6.      COURT SHOULD HAVE PRECLUDED PROSECUTOR FROM HIGHLIGHTING DEFENDANT’S ALLEGED USE OF RACIAL SLURS AGAINST LAW ENFORCEMENT OFFICER WHERE THEY DID NOT PROVE ANY ELEMENT OF OFFENSES CHARGED: Guerrero was charged with one count of battery on a law enforcement officer and one count of trespass, when being warned to depart the premises after an incident occurring at a Ft. Lauderdale nightclub.  Prior to trial, Guerrero filed a motion in limine to exclude testimony from various witnesses that Guerrero used racial epithets during the altercation leading to her arrest. She argued that the actual slur itself was unduly prejudicial to her, and would not tend to prove or disprove any element of the charges, and will be confusing and distracting for the jury. The state opposed the motion, arguing that Guerrero's use of the racial slurs was relevant to prove the elements of the crimes.
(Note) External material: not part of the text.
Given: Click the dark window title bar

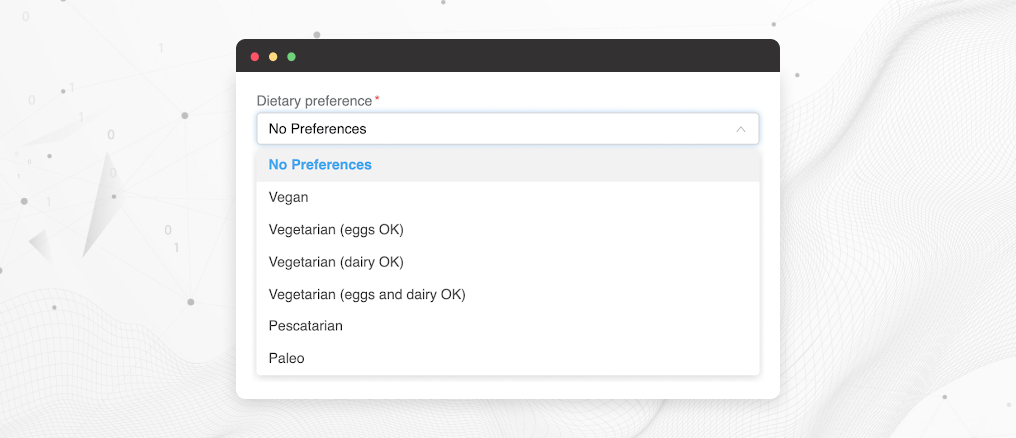Looking at the screenshot, I should (520, 56).
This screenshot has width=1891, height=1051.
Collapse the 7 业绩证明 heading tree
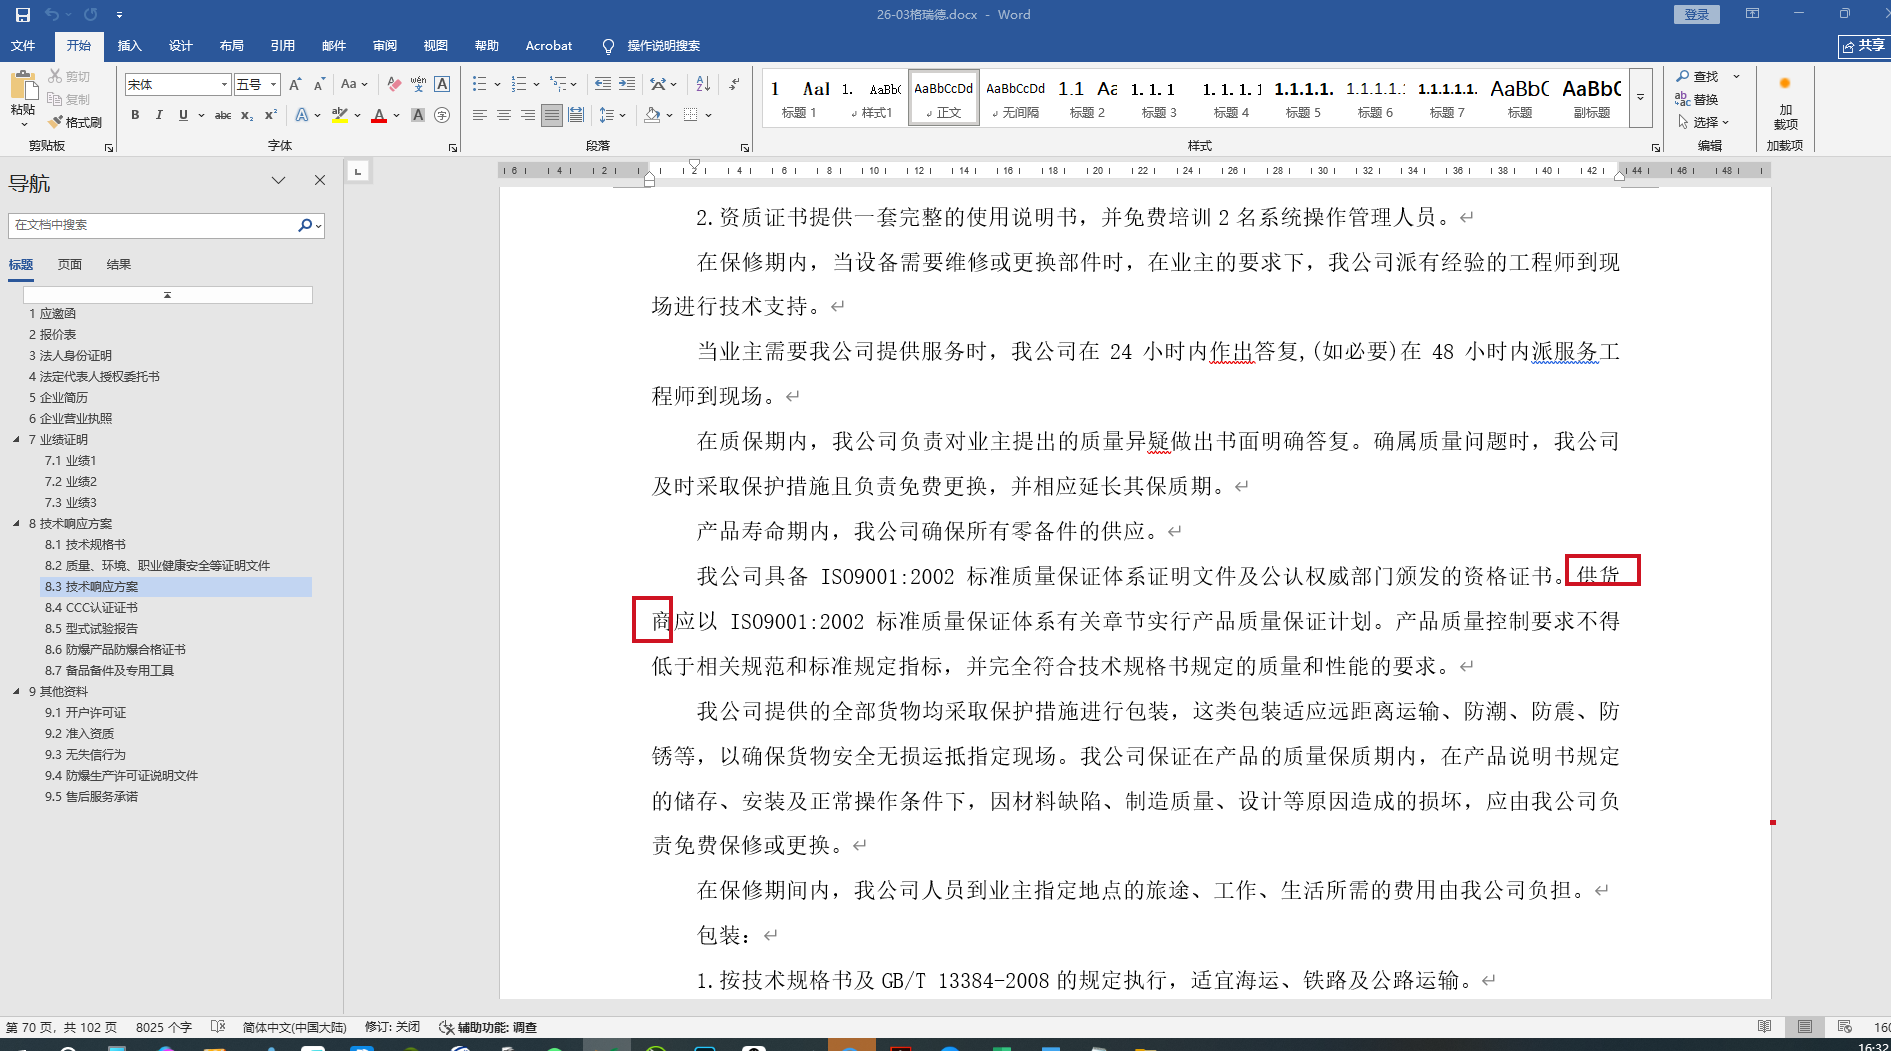click(x=16, y=440)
The court denied the motion, and armed with this ruling, the prosecutor commenced her opening statement with several references to the racial slurs. She also referred to them during witness testimony and in closing argument. The jury found Guerrero not guilty of battery on a law enforcement officer and guilty of trespassing in a structure. Ordinarily, racial slurs and ethnic epithets are so prejudicial as to render them inadmissible, unless the probative value outweighs any prejudice that may result from having the jury hear them. Improper remarks to the jury may in some instances be so prejudicial that neither rebuke nor retraction will destroy their influence, and a new trial should be granted despite absence of an objection below or even in the presence of a rebuke by the trial judge.  Because the state did not show that error was harmless, the appellate court reversed the conviction and remanded for a new trial.  Reminder: the prosecutor has a duty to do justice without appealing to inflammatory and prejudicial statements.  Guerrero v. State of Florida, 38 Fla. L. Weekly D615 (Fla. 4th DCA March 13, 2013).
 
7.      WORKERS COMP RECIPIENT DID NOT KNOWINGLY DEFRAUD EMPLOYER: While receiving workers' compensation benefits for an injury, an employee periodically endorsed benefit checks that included a certification that she had "not worked in any employment or self-employment gainful or otherwise." Her employer obtained surveillance videos of her activities at a store owned by her boyfriend, and filed a petition with the Workers' Compensation Board, alleging that she had fraudulently misrepresented her employment status for the purpose of obtaining benefits. The Board denied the petition, finding credible the employee's testimony that she did not consider her activities to be work that needed to be reported. On appeal, the Alaska Workers' Compensation Appeals Commission concluded that the Board erred in determining that the employee had not "knowingly" misrepresented her work status, but it affirmed the board's denial of the petition on the alternative ground that the employer had not shown the requisite causal link between the allegedly fraudulent check endorsements and the payment of benefits.  On review by the Alaska Supreme Court, the Court held that although the commission erred in its interpretation of the "knowingly" element of the test for fraud, the commission’s decision would nonetheless be affirmed based upon the board's binding credibility determination that the employee's statements were not knowingly false, and therefore not fraudulent.  A court can affirm an administrative decision on any basis supported by the record, even if the agency did not rely on it.  The Board’s finding that the employee did not subjectively believe that she was misrepresenting her employment status was a credibility determination that, by statute, is binding on the Commission and determinative of the issue of whether the employee intended to defraud her employer. Because the decision was affirmed on that ground, the Court declined to reach the causation issue on which the Commission also affirmed the decision of the Board. Arctec Services v. Cummings, Case No. S-14457 (Alaska March 8, 2013).
 
8.      REVISED 60’s HITS FOR BABY BOOMERS: Procol Harem--- A Whiter Shade of Hair. 
 
9.      PHILOSOPHY OF AMBIGUITY: If someone with multiple personalities threatens to kill himself, is it considered a hostage situation?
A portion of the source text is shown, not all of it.